Plus a new look at flood rate inadequacy
With the news that FEMA is delaying the premier of its new flood insurance rates from April 1 to October 1 – and phasing them in – comes new details on exactly how its Risk Rating 2.0 program will work, to bring more actuarially-sound rates to the National Flood Insurance Program (NFIP). There’s also a new report showing current NFIP rates are grossly inadequate by a factor of 4.5, while flood risks here in Florida and the U.S. continue to grow. Plus the new edition of the Flood Insurance Manual is out. It’s all in this week’s Flood News update.
Risk Rating 2.0: A new report by the Congressional Research Service analyzes the NFIP’s new Risk Rating 2.0 program that will base the flood insurance rate on individual property-specific risks instead of the flood zone the property is in on a decades-old Flood Insurance Rate Map.
The premium will be calculated based on the features of an individual property’s structure, including the foundation type, the height of the lowest floor relative to base flood elevation, and the replacement cost value of the structure. The current rating system includes two sources of flood risk: the 1%-annual-chance fluvial (river) flood and the 1%-annual-chance coastal flood. Risk Rating 2.0 will instead incorporate a broader range of flood frequencies and sources as well as geographical variables such as the distance to water, the type and size of nearest bodies of water, and the elevation of the property relative to the flooding source.
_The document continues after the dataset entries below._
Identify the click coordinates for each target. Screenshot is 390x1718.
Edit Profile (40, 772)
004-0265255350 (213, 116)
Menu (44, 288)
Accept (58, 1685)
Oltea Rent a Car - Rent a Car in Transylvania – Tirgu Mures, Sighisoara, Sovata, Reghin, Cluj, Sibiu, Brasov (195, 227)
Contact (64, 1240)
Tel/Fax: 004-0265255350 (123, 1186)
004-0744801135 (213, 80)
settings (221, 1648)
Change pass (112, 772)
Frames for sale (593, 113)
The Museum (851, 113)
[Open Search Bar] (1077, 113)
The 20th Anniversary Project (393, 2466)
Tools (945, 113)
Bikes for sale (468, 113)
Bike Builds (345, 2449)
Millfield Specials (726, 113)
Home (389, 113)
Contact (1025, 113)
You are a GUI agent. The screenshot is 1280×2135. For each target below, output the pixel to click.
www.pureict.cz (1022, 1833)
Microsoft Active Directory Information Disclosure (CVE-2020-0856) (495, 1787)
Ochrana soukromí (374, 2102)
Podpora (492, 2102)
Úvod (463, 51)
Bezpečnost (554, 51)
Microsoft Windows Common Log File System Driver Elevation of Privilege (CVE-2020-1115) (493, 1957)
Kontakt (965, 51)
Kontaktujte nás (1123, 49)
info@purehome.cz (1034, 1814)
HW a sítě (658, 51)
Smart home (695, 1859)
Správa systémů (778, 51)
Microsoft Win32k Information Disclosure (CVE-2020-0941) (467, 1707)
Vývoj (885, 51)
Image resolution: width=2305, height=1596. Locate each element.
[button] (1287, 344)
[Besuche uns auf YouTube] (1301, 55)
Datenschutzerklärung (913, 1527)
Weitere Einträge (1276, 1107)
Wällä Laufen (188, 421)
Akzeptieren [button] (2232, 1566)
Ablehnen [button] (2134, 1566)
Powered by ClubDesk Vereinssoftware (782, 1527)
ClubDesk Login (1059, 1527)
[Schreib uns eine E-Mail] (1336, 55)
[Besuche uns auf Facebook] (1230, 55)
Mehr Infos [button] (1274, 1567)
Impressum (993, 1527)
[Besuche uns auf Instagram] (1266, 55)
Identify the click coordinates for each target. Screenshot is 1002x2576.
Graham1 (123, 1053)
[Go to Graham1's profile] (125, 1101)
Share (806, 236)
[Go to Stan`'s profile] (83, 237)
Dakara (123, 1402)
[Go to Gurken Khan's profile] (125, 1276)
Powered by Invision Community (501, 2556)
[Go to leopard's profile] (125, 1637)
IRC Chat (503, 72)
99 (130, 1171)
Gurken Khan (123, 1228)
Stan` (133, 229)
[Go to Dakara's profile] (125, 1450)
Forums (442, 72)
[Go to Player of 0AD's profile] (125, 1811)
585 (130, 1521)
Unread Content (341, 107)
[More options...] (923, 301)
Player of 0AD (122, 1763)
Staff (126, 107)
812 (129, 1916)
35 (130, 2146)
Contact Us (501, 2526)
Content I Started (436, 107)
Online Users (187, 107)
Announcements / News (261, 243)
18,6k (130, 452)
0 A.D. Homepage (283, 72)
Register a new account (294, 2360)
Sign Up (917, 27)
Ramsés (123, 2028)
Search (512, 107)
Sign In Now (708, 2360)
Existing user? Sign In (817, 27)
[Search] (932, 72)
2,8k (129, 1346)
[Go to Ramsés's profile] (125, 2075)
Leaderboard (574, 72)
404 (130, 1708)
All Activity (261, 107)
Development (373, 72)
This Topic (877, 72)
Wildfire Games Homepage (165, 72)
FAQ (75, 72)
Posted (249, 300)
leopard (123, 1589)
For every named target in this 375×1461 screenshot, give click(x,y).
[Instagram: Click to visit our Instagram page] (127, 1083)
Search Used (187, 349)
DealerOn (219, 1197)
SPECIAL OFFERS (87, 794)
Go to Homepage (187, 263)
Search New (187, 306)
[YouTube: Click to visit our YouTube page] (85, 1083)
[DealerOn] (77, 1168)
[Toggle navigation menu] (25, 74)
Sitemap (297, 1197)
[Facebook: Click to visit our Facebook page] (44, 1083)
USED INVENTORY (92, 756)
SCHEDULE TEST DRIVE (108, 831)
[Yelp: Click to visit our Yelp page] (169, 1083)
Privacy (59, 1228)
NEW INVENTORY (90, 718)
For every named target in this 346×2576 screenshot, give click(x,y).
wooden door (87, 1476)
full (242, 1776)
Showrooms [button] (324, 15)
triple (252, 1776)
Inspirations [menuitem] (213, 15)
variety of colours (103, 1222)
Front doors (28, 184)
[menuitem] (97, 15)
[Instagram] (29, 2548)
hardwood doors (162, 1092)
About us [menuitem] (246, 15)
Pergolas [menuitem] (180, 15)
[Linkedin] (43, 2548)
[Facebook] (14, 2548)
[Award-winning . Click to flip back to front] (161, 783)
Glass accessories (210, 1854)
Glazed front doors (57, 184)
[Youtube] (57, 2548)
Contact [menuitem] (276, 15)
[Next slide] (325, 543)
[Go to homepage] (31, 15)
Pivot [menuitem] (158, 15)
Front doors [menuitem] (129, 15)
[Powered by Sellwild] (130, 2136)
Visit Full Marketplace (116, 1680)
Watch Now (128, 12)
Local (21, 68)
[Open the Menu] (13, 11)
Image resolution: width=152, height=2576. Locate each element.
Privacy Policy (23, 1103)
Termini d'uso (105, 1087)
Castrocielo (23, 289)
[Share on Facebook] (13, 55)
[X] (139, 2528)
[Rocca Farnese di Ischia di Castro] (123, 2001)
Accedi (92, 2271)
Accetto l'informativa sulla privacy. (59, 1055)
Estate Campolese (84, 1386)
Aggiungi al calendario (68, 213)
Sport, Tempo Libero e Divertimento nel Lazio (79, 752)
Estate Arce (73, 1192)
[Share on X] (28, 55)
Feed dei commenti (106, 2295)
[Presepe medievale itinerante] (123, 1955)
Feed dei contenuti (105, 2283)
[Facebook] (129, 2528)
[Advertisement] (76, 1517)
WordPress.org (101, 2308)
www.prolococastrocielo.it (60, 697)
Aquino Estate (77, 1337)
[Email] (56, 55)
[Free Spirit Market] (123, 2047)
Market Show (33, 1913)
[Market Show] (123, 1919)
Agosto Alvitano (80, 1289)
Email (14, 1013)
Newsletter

According to FEMA, although mapped flood zones will no longer be used to calculate a property’s flood insurance premium, flood zones will still be used for floodplain management purposes, and the boundary of the Special Flood Hazard Area will still be required for the mandatory purchase requirement. Risk Rating 2.0 will continue the overall policy of phasing out NFIP subsidies under the current Biggert Waters I & II Acts, but won’t be able to increase rates faster than the existing limit for primary residences of 5%-18% increases annually.
Current NFIP Rates Inadequate: New research by the nonprofit First Street Foundation confirms that the NFIP doesn’t charge enough premium to cover actual flood risks and resulting costs. Its report The Cost of Climate calculated the average annual loss statistics for each of the 4.3 million residential properties in the lower 48 states. It found that if all of them were insured by the NFIP, its rates would need to increase 4.5 times to cover the risk. The report is chock full of interesting data, including overviews of each state (Florida’s is on pages 38-39).
In Miami-Dade County, the report found the average NFIP premium for a Miami resident is $1,069 a year when it should really be nearly $1,500. The average premium for a Miami Beach resident though is up to $20,000 less than it actuarially should be. Yet in South Miami, First Street found that residents there on average are paying 16% too much compared to the actual risk. You can read more in this latest Insurance Journal article Study: Floridians in Flood Zones Underpaying for Flood Insurance by Average of 379%
Updated NFIP Flood Manual: FEMA it out with the latest update to the NFIP’s Flood Insurance Manual. It incorporates the minimal program changes announced in October 2020, including the list of eligibility requirements to the Community Rating System, premium rates, and severe repetitive loss premium and reserve fund assessments.